Exercise instructions: Check every line of the records below for the string "Sale" and copy the ones that have it.

Exercise input:
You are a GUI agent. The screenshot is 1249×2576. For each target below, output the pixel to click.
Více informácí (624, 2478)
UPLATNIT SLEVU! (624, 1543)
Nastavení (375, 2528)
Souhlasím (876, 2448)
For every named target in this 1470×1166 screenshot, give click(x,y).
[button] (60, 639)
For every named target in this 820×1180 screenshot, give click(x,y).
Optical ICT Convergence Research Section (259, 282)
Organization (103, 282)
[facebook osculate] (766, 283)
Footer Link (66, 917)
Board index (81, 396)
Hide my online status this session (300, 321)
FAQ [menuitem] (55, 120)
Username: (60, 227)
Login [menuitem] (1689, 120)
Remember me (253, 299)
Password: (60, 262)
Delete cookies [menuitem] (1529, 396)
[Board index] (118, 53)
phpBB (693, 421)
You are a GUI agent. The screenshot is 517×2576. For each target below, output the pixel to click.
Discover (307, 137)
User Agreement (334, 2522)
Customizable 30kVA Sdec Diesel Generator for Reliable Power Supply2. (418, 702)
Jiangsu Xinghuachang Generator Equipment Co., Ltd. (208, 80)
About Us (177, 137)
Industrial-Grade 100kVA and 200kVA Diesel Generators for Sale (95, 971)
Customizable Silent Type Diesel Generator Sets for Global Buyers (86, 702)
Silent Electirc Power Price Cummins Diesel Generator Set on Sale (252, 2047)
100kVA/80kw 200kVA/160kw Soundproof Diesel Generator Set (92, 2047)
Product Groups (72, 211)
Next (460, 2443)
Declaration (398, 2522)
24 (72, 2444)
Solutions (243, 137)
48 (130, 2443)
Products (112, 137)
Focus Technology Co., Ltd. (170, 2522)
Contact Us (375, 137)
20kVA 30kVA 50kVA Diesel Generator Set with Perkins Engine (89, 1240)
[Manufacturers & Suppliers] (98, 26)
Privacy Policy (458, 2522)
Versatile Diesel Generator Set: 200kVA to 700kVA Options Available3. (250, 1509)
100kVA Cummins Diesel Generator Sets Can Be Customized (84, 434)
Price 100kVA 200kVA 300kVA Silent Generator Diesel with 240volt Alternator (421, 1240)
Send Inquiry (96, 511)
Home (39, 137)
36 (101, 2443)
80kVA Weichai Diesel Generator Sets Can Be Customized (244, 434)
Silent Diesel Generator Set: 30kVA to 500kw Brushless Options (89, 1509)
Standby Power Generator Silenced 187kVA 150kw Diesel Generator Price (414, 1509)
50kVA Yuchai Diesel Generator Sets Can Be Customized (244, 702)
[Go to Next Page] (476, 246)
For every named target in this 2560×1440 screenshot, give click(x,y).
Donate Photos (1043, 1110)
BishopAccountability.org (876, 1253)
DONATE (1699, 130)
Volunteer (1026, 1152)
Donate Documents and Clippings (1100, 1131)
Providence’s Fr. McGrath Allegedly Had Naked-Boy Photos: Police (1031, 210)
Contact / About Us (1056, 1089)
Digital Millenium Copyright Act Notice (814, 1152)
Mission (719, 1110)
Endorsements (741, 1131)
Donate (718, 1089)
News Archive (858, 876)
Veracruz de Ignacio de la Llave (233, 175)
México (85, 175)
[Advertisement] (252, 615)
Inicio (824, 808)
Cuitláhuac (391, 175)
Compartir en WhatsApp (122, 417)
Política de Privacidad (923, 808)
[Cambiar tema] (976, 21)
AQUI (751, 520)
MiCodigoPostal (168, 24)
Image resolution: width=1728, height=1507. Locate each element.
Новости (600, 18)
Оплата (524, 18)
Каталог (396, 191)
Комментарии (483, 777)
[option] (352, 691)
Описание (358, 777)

Solution to this task:
Industrial-Grade 100kVA and 200kVA Diesel Generators for Sale (95, 971)
Silent Electirc Power Price Cummins Diesel Generator Set on Sale (252, 2047)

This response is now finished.